Ponente
Descripción
Astrophysical flares are among the prime candidates for the production of ultra-high-energy (UHE, E > 10¹⁷ eV) cosmic rays. The trajectory of UHE neutral particles, such as photons, is not deflected in the presence of cosmic magnetic fields, in contrast with that of UHE charged particles, leading to a predictable clustering of events observed on Earth, correlated temporally and directionally. Identification of sources of such UHE neutral particles will help us probe extreme-energy particle acceleration and the non-thermal universe.
We present two unbinned likelihood-based direction-time clustering algorithms: One approach focuses on the examination of multiplets (multiple consecutive events), whereas the other one utilizes the stacking method, which examines selected doublets (pairs of consecutive events). These algorithms process events representing extensive air showers detected by cosmic ray observatories. We also incorporate an additional discriminating factor, termed the photon tag, which distinguishes between signal (photon-initiated events) and background (hadron-initiated events) based on their respective probability distribution functions.

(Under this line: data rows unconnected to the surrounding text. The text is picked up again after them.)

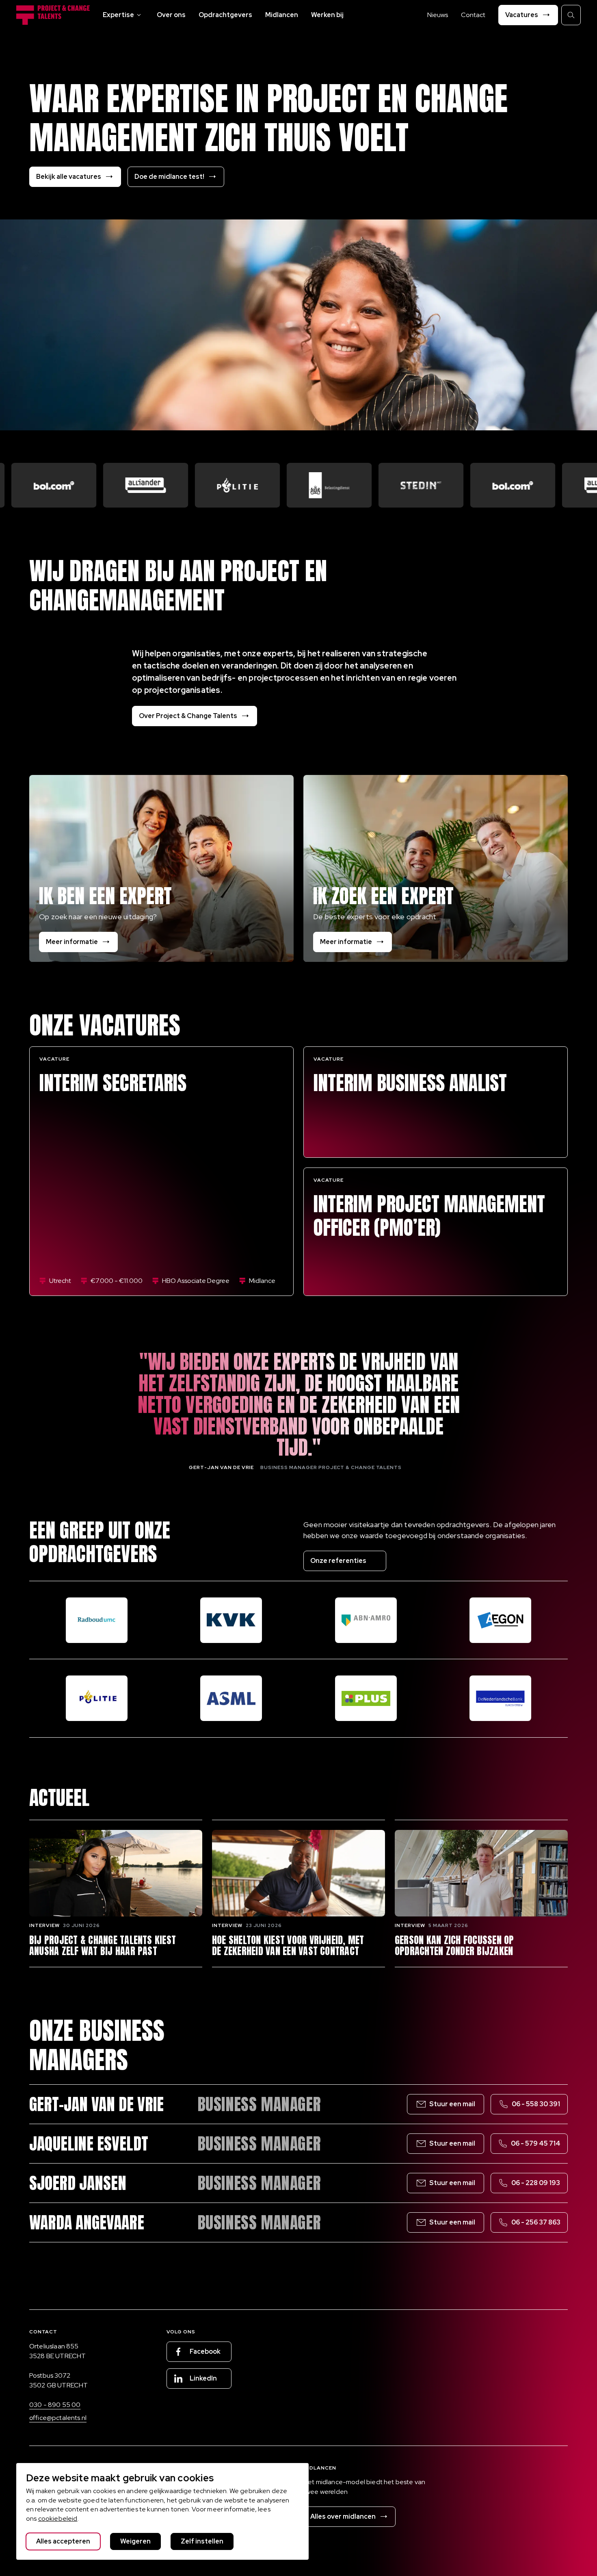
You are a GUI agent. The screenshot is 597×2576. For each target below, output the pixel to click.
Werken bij (327, 15)
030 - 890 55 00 (54, 2404)
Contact (473, 15)
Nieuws (437, 15)
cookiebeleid (58, 2518)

We demonstrate the effectiveness of the stacking method supplemented with the photon tag in correctly identifying the number of flares and their durations within the given data. We also highlight the robustness of this method in identifying a flare, as it requires only a few events. This method can further enhance UHE source detection by either identifying candidate flares or improving the detection limits of UHE photon fluxes.